One of his hands found me in the same moment I pulled the knife back and sank it into the spot just below his skull.
The fingers squeezed, tightening around me, pressing every bit of air out of my lungs as he made to crush me …
And then he collapsed.
He went face-first to the wrecked floor, and I rode all the way down with him, gasping for air as his hand released me and flopped to the side.
That had been close. Way too close.
I lay amongst a nest of his oily, stinking hair, grateful. That fight with the gogmagog in Prague had taught me one crucial thing about gogmagogs.
They were impossibly strong, and they were terrible tacticians.
“Tara?” Percy said into my ear, near panic.
When I could breathe properly, I rolled onto my back, eyes on the beautiful, arched ceiling. “Here,” I whispered.
“What just happened?”
“A gogmagog just happened,” I murmured, one hand over my chest. “Good thing. I’d almost forgotten the nuances of their specific brand of stink.”
“I should get you out of there.”
“No.” I squeezed my eyes shut, then pressed myself to my elbows. My whips and knives lay around me. “We’re not done until we have it.”
“Forget about it, Tara.”
“Remember what that weird little prophetess said?” I rolled off the gogmagog, began wrapping up Thelma.
“Isa?”
“Yes.” I placed Thelma at my belt, slotted my knives one by one into my boots. “She said I would be the one worthy of pulling the sword from the stone. How can you walk away from that?”
He paused. Then, “She stared off into space a lot.”
I rose, gazing down the hallway. I was nearly there. “I suppose that’s what happens when you hold the future in your head, Perce.”
When I arrived in Hallway A, it was empty. Pristine. Too perfect. At the far end, the light from a massive doorway beckoned.
That gogmagog had just remodeled half of Hallway B. No way the denizens of this shrine hadn’t heard it. They should be here.
But they weren’t.
“Tara,” Percy said, “I see movement through the windows. Valkyries heading up to your floor.”
“I thought you were distracting them, Perce.”
“Yeah, and then you fought a gogmagog. Even outside I could hear the sound of his club hitting the walls. And don’t get me started on the earthquake you caused—”
“Got it, Perce.” I flicked a glance over my shoulder. “Next time I see a gogmagog, I’ll ask them to keep the noise down.
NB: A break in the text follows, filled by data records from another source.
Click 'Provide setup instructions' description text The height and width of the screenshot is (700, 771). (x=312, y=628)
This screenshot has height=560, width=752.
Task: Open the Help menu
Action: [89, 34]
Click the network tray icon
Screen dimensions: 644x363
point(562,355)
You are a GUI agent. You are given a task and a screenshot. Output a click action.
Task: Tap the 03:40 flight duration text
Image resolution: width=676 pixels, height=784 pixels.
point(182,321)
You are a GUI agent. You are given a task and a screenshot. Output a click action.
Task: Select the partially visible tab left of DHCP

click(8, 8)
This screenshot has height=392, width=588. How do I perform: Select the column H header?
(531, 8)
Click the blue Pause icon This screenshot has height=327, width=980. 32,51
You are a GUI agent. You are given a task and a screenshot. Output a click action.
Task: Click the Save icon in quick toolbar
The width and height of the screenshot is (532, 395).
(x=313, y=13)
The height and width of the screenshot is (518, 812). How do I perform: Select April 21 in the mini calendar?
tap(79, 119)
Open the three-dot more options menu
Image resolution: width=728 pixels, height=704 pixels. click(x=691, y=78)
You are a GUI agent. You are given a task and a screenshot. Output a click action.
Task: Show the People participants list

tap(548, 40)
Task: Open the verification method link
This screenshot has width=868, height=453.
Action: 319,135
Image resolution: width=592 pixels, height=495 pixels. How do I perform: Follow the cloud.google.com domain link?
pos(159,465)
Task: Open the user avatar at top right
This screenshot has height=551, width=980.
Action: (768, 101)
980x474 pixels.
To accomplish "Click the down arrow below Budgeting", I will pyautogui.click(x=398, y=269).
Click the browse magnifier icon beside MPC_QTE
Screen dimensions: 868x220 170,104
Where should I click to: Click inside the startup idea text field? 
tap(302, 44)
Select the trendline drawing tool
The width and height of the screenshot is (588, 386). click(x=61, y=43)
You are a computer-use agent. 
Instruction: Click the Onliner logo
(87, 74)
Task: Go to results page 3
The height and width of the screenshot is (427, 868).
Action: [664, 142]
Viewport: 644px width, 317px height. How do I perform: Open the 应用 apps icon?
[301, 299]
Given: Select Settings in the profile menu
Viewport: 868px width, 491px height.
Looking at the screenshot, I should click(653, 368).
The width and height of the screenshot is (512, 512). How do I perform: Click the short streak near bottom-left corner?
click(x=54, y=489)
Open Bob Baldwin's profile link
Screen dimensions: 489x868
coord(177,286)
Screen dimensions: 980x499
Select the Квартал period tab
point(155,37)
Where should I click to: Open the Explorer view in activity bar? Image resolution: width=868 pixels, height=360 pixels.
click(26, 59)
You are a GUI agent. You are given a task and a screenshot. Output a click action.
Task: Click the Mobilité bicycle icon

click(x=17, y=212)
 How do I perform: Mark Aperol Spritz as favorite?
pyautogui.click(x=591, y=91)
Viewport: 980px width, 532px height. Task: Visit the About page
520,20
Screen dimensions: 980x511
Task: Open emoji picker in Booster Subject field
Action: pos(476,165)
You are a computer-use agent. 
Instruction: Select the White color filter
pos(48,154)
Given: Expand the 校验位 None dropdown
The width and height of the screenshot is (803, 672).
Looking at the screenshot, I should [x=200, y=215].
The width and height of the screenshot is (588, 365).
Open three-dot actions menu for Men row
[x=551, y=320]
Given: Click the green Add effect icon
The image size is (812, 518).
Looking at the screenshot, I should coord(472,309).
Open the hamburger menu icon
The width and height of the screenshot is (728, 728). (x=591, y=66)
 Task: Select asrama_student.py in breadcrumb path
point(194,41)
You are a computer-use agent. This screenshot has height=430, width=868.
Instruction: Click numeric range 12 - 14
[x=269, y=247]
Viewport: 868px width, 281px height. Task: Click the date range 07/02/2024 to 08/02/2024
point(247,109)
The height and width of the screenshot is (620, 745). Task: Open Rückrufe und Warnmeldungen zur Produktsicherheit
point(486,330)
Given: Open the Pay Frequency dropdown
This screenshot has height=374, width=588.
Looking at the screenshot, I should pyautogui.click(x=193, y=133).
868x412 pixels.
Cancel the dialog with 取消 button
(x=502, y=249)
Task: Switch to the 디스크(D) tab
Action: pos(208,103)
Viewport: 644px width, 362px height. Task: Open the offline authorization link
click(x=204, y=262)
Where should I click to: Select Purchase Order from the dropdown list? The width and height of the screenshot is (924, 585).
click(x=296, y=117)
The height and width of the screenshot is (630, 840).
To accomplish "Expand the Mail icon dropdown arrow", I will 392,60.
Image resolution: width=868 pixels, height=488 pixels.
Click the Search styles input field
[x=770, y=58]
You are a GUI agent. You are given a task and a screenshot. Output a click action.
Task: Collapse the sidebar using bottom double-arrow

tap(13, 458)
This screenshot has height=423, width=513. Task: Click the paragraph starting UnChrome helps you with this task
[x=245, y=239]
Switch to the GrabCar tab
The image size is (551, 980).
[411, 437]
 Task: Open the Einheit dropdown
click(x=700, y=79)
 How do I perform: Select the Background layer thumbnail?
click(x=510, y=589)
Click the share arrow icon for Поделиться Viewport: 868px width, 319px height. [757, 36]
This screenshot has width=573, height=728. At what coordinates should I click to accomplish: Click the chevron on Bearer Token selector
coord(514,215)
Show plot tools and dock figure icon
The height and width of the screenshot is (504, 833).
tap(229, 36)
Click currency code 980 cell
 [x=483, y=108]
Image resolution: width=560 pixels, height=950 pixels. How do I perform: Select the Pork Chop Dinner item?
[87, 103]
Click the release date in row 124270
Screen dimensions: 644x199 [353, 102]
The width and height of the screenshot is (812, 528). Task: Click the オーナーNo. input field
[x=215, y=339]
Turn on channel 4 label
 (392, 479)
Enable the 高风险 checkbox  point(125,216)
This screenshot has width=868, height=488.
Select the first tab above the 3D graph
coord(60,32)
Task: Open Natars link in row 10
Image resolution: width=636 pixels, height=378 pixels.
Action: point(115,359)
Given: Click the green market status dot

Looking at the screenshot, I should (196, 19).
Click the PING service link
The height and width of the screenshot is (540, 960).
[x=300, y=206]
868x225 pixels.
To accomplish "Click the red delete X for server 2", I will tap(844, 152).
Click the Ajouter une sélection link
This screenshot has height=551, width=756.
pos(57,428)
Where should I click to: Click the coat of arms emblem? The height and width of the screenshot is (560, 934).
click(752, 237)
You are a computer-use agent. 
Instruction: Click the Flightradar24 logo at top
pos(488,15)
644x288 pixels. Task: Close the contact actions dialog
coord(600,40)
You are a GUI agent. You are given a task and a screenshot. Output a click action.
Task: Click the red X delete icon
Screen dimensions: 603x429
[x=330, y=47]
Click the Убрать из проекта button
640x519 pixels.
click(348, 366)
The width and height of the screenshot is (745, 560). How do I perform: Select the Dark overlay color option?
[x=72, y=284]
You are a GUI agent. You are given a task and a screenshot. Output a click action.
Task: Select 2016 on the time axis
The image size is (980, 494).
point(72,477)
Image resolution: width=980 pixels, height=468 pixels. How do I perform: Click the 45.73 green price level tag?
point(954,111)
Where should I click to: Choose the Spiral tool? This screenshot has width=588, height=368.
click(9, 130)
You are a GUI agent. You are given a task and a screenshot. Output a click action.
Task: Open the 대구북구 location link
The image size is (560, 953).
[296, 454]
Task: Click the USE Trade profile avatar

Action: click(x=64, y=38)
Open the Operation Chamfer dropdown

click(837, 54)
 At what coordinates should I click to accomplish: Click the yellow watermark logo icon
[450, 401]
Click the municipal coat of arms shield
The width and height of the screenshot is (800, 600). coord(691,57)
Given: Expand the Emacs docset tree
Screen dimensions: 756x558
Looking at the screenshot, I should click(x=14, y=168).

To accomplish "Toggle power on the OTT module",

How long do I have?”
His answer wasn’t exactly music to my ears. “Maybe a minute,” Percy said. “Run, now. Get the GoneGodDamned sword.”
I booked it down the hallway, boots tapping on the marble, legs pistoning at an all-out run. I had one minute. Sixty seconds to pull the sword from the stone.
It would be enough time. It had to be.
There was no way I was getting a second chance at this. Not after they discovered the one weakness of their shrine: how easily a dragon could burn holes through marble.
When I reached the doorway, I came to a skidding stop, nearly running into it before I caught myself.
There, the light of a thousand candles flickering around it, sat the sword in the stone.
Excalibur.
Around the sword, the apex of the shrine was beautiful. Stained glass depictions of the gods covered the walls and ceiling, the whole place a devotional in itself, an exquisite offering to the deities.
But they weren’t my gods. They weren’t my deities.
Not after the terror they’d wreaked on this world.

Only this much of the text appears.